(Record set Opens)
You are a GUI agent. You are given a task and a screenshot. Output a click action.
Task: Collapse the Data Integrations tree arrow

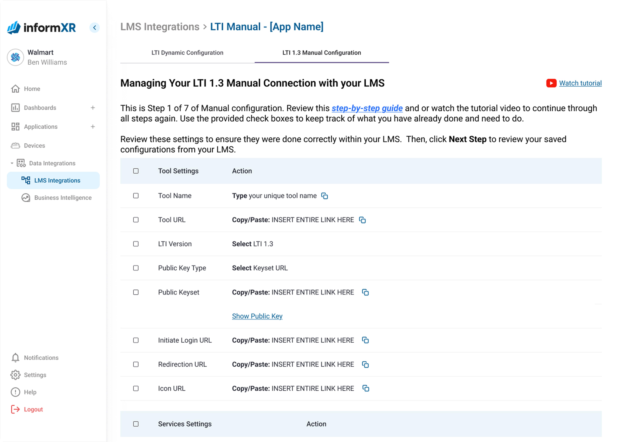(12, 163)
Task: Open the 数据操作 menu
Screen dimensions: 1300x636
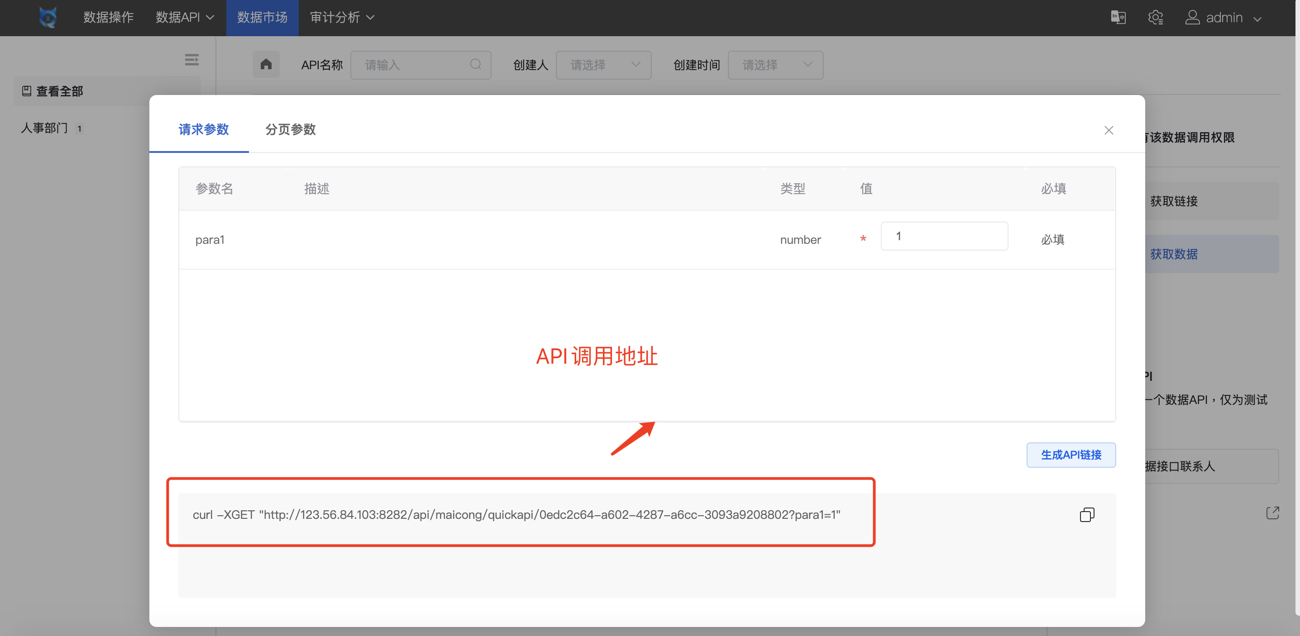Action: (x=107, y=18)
(Record set Closes)
_Action item:_
Nothing but the lines from the line with "Task: Collapse the" through the last line of the data above should be printed, exactly as written and without pictures.

_Solution to the problem:_
Task: Collapse the Data Integrations tree arrow

(12, 163)
Task: Open the 数据操作 menu
Screen dimensions: 1300x636
Action: (x=107, y=18)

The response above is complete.